Those of us representing injured workers were recently forced into a somewhat difficult decision regarding proposed changes to Wisconsin workers’ compensation law. As discussed in prior posts, two parallel bills were proposed, one sponsored by the Workers’ Compensation Advisory Council (SB-536 / AB-724) and one sponsored by Republican Representative Spiros (AB-501) The Spiros bill—aka the worker’s compensation destruction bill —would have completely altered the nature of 100 years of workers’ compensation in Wisconsin, adding the concept of “fault” back into a no-fault system that has been operating based on that premise for a century. Additionally, the work comp destruction bill would have reduced the Statute of Limitations for filing the claim and claiming medical benefits on the claim from the current twelve years to an incredibly harsh two years.

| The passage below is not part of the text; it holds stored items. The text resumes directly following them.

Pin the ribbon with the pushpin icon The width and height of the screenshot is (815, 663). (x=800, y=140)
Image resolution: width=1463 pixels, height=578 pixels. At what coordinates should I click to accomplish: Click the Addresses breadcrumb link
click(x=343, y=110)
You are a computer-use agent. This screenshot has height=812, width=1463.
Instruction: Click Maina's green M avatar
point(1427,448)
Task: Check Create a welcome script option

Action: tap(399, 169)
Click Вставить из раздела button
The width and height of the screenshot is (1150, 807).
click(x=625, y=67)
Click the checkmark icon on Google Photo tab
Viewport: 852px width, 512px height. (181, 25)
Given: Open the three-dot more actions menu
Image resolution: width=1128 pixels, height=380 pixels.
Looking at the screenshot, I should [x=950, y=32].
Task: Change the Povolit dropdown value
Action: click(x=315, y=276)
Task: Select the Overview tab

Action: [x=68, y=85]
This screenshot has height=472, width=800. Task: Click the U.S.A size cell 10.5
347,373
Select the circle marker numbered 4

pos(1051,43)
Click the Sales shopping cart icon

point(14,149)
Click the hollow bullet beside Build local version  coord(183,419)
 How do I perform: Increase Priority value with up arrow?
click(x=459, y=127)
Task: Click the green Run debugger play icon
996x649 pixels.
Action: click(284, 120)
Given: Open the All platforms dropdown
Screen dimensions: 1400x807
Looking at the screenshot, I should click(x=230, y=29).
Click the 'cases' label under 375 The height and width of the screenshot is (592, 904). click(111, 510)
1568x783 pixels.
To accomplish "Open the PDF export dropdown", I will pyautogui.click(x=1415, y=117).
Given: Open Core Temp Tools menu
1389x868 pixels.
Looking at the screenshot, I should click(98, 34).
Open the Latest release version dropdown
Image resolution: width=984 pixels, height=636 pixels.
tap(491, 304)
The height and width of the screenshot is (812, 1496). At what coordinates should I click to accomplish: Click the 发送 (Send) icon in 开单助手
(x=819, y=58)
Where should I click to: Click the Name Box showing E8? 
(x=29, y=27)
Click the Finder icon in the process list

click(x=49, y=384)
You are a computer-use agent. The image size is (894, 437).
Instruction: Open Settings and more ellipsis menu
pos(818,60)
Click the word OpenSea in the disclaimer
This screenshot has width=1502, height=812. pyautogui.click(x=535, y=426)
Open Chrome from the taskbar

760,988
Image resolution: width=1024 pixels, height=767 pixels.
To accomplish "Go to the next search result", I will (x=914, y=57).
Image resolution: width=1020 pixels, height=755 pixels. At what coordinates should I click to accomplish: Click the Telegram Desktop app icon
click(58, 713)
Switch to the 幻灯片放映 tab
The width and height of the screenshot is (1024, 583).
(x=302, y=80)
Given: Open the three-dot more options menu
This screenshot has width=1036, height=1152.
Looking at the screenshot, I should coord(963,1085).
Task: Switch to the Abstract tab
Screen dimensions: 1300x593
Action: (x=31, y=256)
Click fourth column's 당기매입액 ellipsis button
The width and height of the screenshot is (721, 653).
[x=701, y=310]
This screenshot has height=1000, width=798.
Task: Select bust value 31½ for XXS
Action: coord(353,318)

The agreed-upon Advisory Council Bill (WCAC bill) also contains benefits for injured workers as well as employer-friendly provisions, some coming at the expense of injured workers. For example, employees who are fired for misconduct or substantial fault could be denied workers’ compensation benefits based upon a definition of misconduct imported from the Unemployment Compensation system. Unemployment Compensation law defines misconduct as a worker showing such a willful disregard of an employer’s interest to be a deliberate violation, or carelessness or negligence showing wrongful intent suggesting an intentional substantial disregard of an employer’s interests. Quite simply, under this provision, injured workers might lose their jobs because of misconduct or substantial fault, thus losing out on both Unemployment Compensation and Workers’ Compensation benefits.
Additional provisions of the WCAC bill would deny benefits to those workers whose injuries have been caused by the use of alcohol or drugs. The Statute of Limitations reduced from twelve to a reasonable six years for traumatic injuries. Significantly, the workers’ compensation insurance carrier can now ask for medical support to apportion pre-existing disability, which should trigger a substantial increase in litigation.
Some would suggest that the Advisory Council bill is not “worker-friendly.” It is more appropriately viewed as a COMPROMISE. Labor and management representatives bargained for the changes. The Advisory Council bill is the result of give-and-take compromise and an acknowledgement by labor of the current political reality in Wisconsin. In any compromise, parties get and give up certain things. This compromise is the stabilizing force for the successful worker’s compensation system in our state. Lone wolf legislation without consideration by the compromises of the Advisory Council should be rejected.
Support the Advisory Council process and Agreed-Upon Bill.